Ahi Berrettini, Nava lo elimina subito a Santiago: la terra cilena respinge i buoni propositi del romano

  • Postato il 24 febbraio 2026
  • Di Virgilio.it
  • 17 Visualizzazioni

Ha detto di essere andato a giocare sulla terra di Santiago per divertirsi, ma Matteo Berrettini forse non aveva fatto i conti con Emilio Nava. Che al debutto sulla rosso della capitale cilena ha pensato bene di estrometterlo subito dalla corsa, facendosi bastare un break per set e chiudendo la pratica in un’ora e mezzo. Il 6-3 6-4 finale pesa sull’animo e nella testa di Berrettini, che dopo le buone sensazioni mandate a referto a Rio ha subito visto ricacciato indietro il proposito di fare strada anche nell’ultimo torneo sudamericano del suo programma di febbraio (aveva giocato anche a Buenos Aires). In vista dei primi Masters 1000 della stagione (peraltro da giocare sul cemento), non certo il segnale migliore.

Nava chirurgico con la prima: Berrettini stecca i punti chiave

Era il primo incrocio assoluto quello che al BCI Seguros Chile Open metteva di fronte lo statunitense (attuale 79 del mondo, ma già accreditato di un nuovo best ranking dopo il debutto vittorioso) e un Berrettini che arrivava dalla sconfitta con polemiche contro Buse a Rio de Janeiro.

Come da previsione, la sfida si è rivelata assai equilibrata, con Nava che ha fatto la differenza riuscendo a ottenere l’84% di punti con la prima di servizio, messa in campo però soltanto nel 60% dei casi (contro il 74% del romano, che però ha convertito appena il 73% di prime). Alla fine sono stati pochi ma significativi i passaggi che hanno determinato la vittoria dell’americano, che nel primo set è partito forte, conquistando il break nel secondo gioco sfruttando la seconda delle due palle procurate (la prima, sul 15-40, Berrettini l’aveva annullata con una prima vincente) e poi tenendo il servizio a zero.
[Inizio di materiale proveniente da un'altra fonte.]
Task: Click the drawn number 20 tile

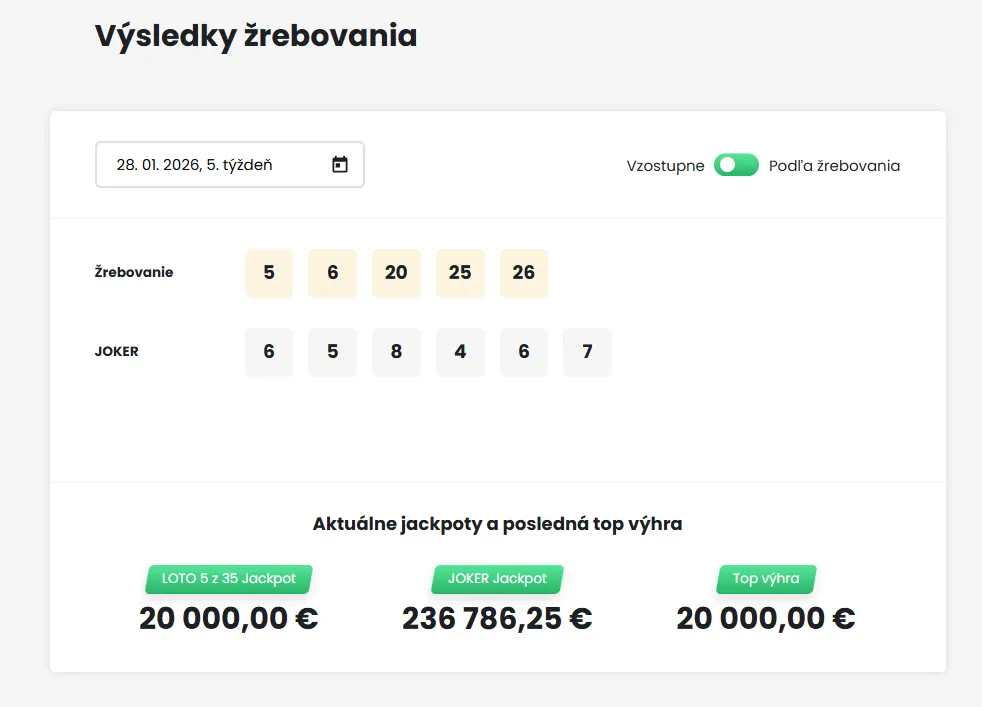Action: coord(396,273)
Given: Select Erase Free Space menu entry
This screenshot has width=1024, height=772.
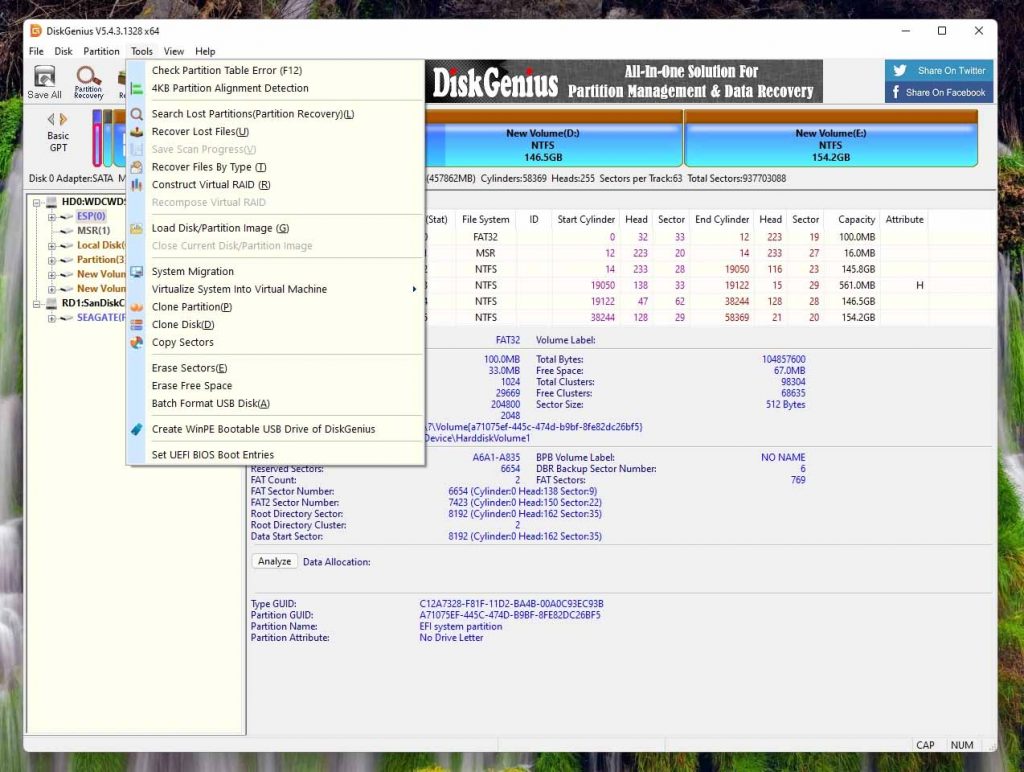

A fatica Matteo ha risalito la corrente, costringendo il rivale ai vantaggi nel quinto gioco e poi dilapidando l’occasione della vita nel nono game, quando Nava ha dovuto fronteggiare due palle break consecutive, entrambe salvate grazie all’efficacia della prima di servizio, prima di chiudere alla seconda palla set.

Un occhio di falco “nemico” e se ne va anche il secondo set

Nel secondo parziale i servizi dominano senza indugio, con Berrettini che nel sesto gioco si ritrova anche a chiamare il supervisor dopo una chiamata al limite dell’occhio di falco su un ace di seconda di Nava. Che approfitta nel settimo game di un altro calo del romano, che cede la battuta dopo aver salvato una prima palla break, ma non la seconda (risposta troppo profonda sulla seconda e tanti saluti).

Due game tenuti a 30 conducono Nava a un successo che vale, figlio anche delle tre palle break annullate che hanno intorpidito l’azione di Berrettini, condannandolo a un’eliminazione che fa male e che alimenta qualche dubbio in vista dei prossimi appuntamenti sul cemento americano.

[iol_placeholder type="social_twitter" url="https://x.com/atptour/status/2026384114257899926" profile_id="atptour" tweet_id="2026384114257899926"/]

La scelta di Matteo: “In Sudamerica perché si respira passione”

Proprio alla vigilia della sfida con Nava, Matteo aveva voluto far capire una volta di più ai giornalisti che lo hanno incalzato sull’argomento perché avesse deciso di giocare sulla terra sudamericana, anziché andare a preparare i tornei sul cemento americano in vista del Sunshine Double.

“Adesso voglio sinceramente godermi il tennis, perché ho avuto tanti infortuni e perché ha 30 anni è giusto dedicare del tempo per cercare di tornare al livello che avevo un tempo. A Rio vive una parte della mia famiglia, e qui in Sudamerica è bellissimo giocare perché c’è tanto calore e c’è anche il caldo che a me piace, non opprimente come da altre parti, ma piuttosto un caldo gradevole.

So che l’ATP sta pensando di declassare i tornei sulla terra sudamericana, ma mi auguro che non vengano mai meno questi appuntamenti perché qui le persone provano sentimento ed emozione per il nostro sport e ci sono tanti tennisti di valore sparsi nel continente. Vedere tanta gente sugli spalti è sempre bello e anche a Santiago so che sarà così”. Purtroppo per lui, però, il bagno di folla cileno è durato lo spazio di una novantina di minuti appena.